**Tarefa 1**
Disponha como lista numerada as linhas dos registros que vão da linha com "Task: Click the" até a linha com "Action: [562, 120]", sem as linhas em branco. Deixe as imagens fora da resposta.

___ Trecho de origem

As leis artificiais são mutáveis; aqueles que as criam podem mudá-las ou
aboli-las. As leis naturais são imutáveis; não podem ser alteradas nem abolidas,
mas jazem na natureza das coisas. As leis artificiais são locais, enquanto que
as naturais são universais. Em muitos países a lei contra o roubo pode ser
reforçada por qualquer penalidade escolhida pelo legislador; algumas vezes
corta-se a mão fora, às vezes o ladrão é mandado para a prisão, outras vezes ele
é enforcado. Além disso, a aplicação da penalidade depende da descoberta do
crime. Uma penalidade que é variável e artificial, e da qual se pode escapar,
obviamente não é relacionada causalmente aos crimes que pune. Uma lei natural
não tem penalidades, mas uma condição segue-se invariavelmente a outra; se um
homem rouba, sua natureza se torna mais larápia, cresce a tendência à
desonestidade, e a dificuldade de ser honesto aumenta; esta conseqüência atua em
todos os casos, em todos os países; e o conhecimento ou ignorância dos outros a
respeito do roubo não faz diferença para as conseqüências. Uma penalidade que é
local, variável e evitável significa que a lei é artificial, e não natural. Uma
lei natural é uma seqüência de condições, estando presente uma condição, a outra
condição inevitavelmente se seguirá. Se queremos produzir a segunda
condição, devemos criar a condição primeira, e então a segunda condição sucederá
como uma conseqüência invariável. Quando deixadas por si mesmas estas seqüências
nunca variam, mas se introduzimos uma nova condição a condição sucedente será
alterada. Assim a água desce por um canal inclinado de acordo com a lei da
gravidade, e se colocarmos a água no topo, ela invariavelmente descerá pela
inclinação; mas podemos obstruir o fluxo colocando um obstáculo no caminho, e
então a resistência que o obstáculo contrapõe à força da gravidade a
contrabalançará, mas a força da gravidade continua ativa e é detectada na
pressão sobre o obstáculo. A primeira condição é chamada de causa, a condição
resultante é chamada de efeito, e a mesma causa sempre produz o mesmo efeito; no
último caso, o efeito é resultante de ambas.
A
Lei das Leis
O karma é uma lei natural no sentido pleno do termo; é uma Causação
Universal, a Lei de Causa e Efeito. Pode-se dizer que ela subjaz a todas as leis
particulares, a todas as causas e efeitos. É uma lei natural em todos os seus
aspectos e em todas as suas subdivisões; não é uma lei específica, mas uma
condição universal, a lei única da qual dependem todas as outras leis, da qual
todas as outras leis são expressões parciais. O Bhagavad-Gita diz que
ninguém encarnado pode escapar dela - anjos, seres humanos, animais, vegetais,
minerais, todos evoluem dentro desta lei universal; o próprio LOGOS, encarnado
em um universo, atua em uma medida mais larga desta lei que é a de toda
manifestação. Até onde qualquer ser esteja ligado à matéria, encarnado na
matéria, estará dentro da lei kármica. Um ser pode escapar ou transcender um ou
outro de seus aspectos, mas não pode, enquanto permanecer em manifestação, cair
fora desta lei.

______

**Tarefa 2**
Responda às perguntas abaixo sobre o texto a respeito das leis naturais e artificiais.
(a) Quais penalidades o texto cita para o roubo?
(b) Que nome recebe a condição resultante?
(c) Segundo o Bhagavad-Gita, quem não pode escapar do karma?

___ Dados fornecidos

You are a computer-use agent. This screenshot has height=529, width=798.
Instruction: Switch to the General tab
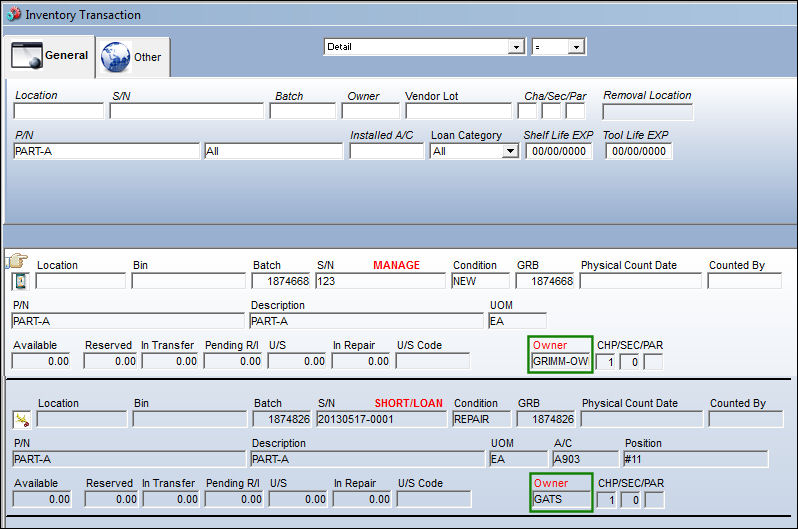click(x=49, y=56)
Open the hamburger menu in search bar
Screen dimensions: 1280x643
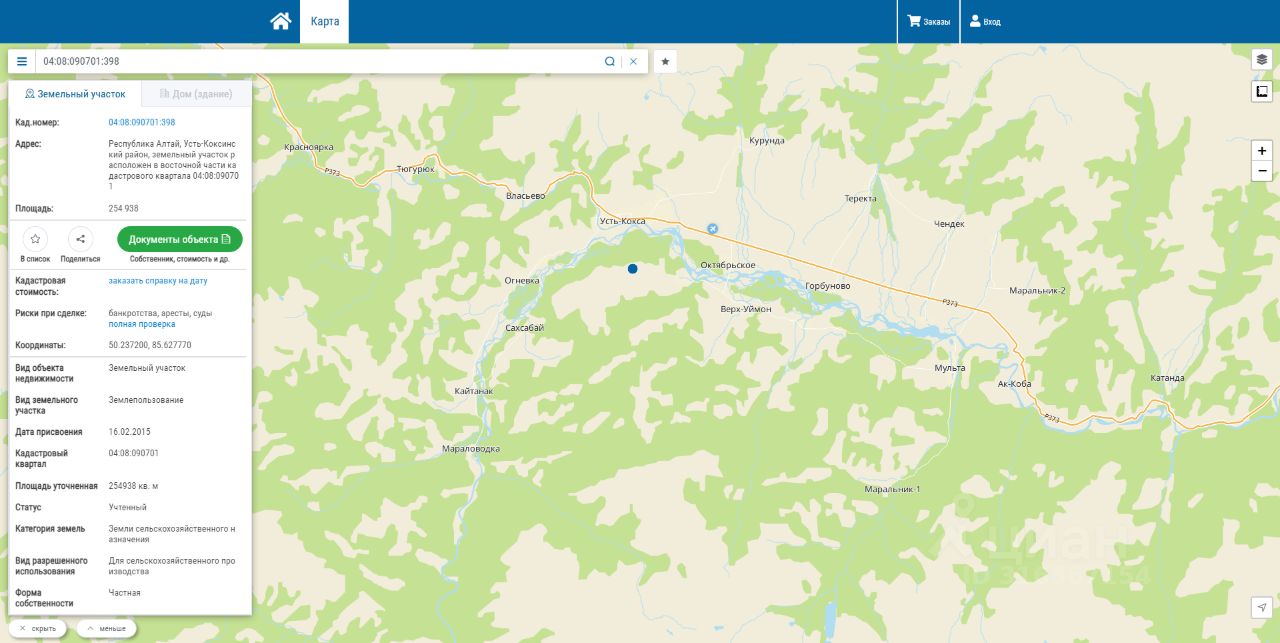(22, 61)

______
___ Dados fornecidos

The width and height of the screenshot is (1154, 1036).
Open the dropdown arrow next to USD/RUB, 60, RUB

______
___ Dados fornecidos

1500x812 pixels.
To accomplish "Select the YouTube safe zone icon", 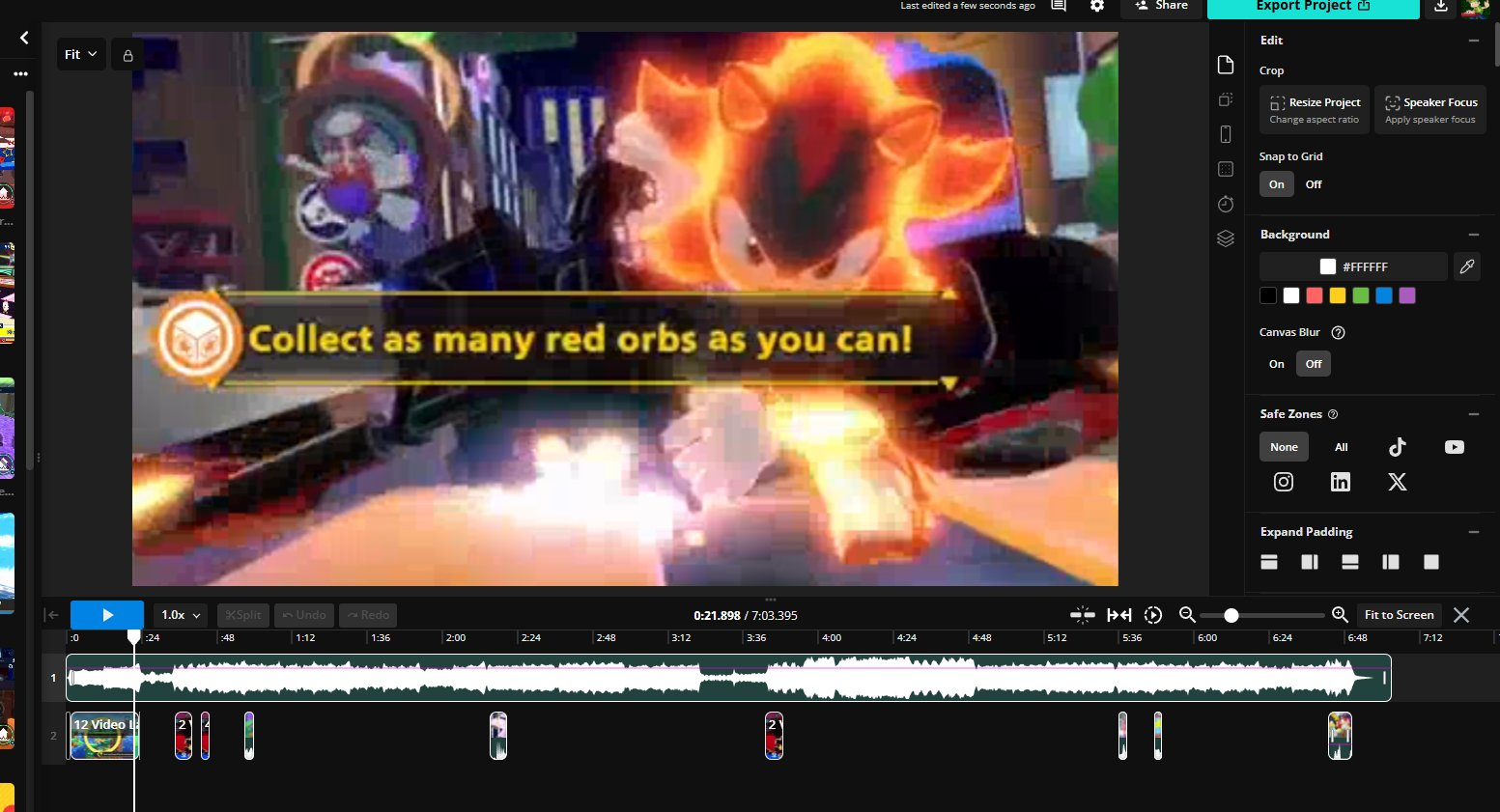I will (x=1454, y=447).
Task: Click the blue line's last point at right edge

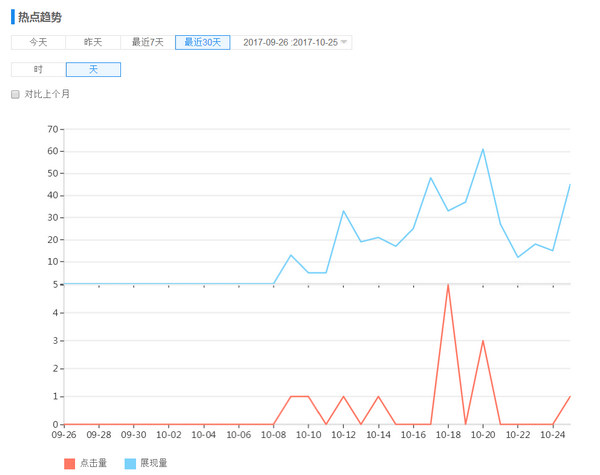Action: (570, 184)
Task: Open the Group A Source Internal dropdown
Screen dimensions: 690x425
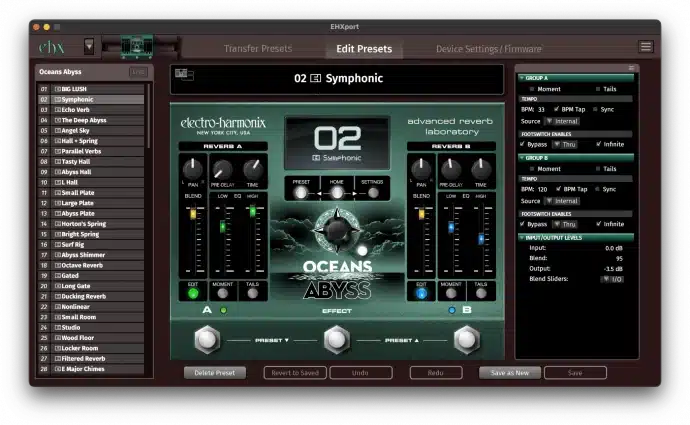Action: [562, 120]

______

**Resposta do exercício 1**
1. Task: Click the blue line's last point at right edge
2. Action: (570, 184)
3. Task: Open the Group A Source Internal dropdown
4. Screen dimensions: 690x425
5. Action: [562, 120]

**Resposta do exercício 2**
(a) Cortar a mão do ladrão, mandá-lo para a prisão ou enforcá-lo.
(b) Efeito.
(c) Ninguém encarnado: anjos, seres humanos, animais, vegetais e minerais.